11 Mai 2016 - 3713 vue(s)

Il s’est glissé sur la table, à côté des couverts qui, eux, sont apparus lentement à partir de la Renaissance. Il n’est pas encore vraiment autorisé, mais il insiste pour être là. Et il sait que son jeune âge ne plaide pas pour lui. Des innovations, on en a tant vu et vu disparaître que certains espèrent qu’il plongera, balayé un jour par une autre invention. Après tout, les bougies qui ont éclairé Versailles ont fondu devant l’ampoule électrique. Alors qui sait si sa vie va durer ?

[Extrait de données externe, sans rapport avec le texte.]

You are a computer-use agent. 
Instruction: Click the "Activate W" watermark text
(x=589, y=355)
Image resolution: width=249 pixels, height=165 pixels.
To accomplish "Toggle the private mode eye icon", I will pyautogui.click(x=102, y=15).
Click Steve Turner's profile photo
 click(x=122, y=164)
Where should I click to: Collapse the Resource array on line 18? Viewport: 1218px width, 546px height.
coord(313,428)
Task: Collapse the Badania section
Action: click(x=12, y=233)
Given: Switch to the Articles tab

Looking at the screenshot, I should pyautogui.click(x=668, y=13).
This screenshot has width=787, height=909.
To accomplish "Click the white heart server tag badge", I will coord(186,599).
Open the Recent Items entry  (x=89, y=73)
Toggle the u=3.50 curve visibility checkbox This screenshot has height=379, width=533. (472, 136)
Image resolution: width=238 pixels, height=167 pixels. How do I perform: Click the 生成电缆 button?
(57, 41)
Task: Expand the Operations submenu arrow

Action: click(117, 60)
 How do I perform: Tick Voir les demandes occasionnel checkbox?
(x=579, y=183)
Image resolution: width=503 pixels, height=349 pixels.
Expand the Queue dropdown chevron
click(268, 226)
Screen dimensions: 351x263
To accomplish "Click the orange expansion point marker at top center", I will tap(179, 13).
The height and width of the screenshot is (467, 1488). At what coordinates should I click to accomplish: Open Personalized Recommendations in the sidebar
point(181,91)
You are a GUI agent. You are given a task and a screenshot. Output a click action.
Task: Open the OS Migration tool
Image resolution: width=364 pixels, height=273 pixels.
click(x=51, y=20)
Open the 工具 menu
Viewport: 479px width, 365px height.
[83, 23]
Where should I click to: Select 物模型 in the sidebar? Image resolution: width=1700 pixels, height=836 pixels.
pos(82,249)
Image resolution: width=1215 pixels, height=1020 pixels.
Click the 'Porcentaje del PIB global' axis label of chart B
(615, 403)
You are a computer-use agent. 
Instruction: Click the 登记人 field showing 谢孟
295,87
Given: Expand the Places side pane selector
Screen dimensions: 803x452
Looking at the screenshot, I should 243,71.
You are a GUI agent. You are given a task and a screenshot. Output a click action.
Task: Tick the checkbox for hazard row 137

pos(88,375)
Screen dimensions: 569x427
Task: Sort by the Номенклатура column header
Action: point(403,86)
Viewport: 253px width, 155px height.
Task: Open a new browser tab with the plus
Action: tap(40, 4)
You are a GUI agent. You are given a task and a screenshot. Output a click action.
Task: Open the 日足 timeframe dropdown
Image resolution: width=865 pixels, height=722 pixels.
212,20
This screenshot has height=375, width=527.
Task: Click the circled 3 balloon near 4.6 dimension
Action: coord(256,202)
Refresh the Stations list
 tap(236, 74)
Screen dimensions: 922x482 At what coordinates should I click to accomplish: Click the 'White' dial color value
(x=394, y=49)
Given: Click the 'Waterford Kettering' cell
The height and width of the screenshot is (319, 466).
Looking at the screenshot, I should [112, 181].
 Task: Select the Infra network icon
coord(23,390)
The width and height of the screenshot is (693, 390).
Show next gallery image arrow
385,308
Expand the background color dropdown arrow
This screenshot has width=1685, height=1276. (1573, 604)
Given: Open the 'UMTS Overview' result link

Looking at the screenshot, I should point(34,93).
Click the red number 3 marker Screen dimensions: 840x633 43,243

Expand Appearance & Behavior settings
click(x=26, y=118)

Cet objet a tendance à mettre le bazar à côté de la fourchette. Il annonce que des plats végétaliens sont disponibles quand on veut ou on veut. Veut-on être sûr que ce qu’on mange est bien certifié d’origine ? Avec l’emballage et son flash code, il nous embarque dans la ferme maraîchère qui a produit nos tomates-cerises et le bouquet de basilic. Bien entendu, pendant le repas, il règle tous les litiges sur une date, un lieu qu’on n’arrive pas à extirper de sa mémoire, un film ou un livre qui remonte à la surface d’une conversation.

Subitement, le voici qui s’enquiert de notre santé. Tout d’un coup, il nous renseigne sur les nutriments de tel légume, la composition détaillée de telle salade qu’on a commandée sans trop y réfléchir. Il raconte autant qu’il se tait. L’activer n’est pas toujours garantie de succès mais il est très rare qu’il cale dans les montées…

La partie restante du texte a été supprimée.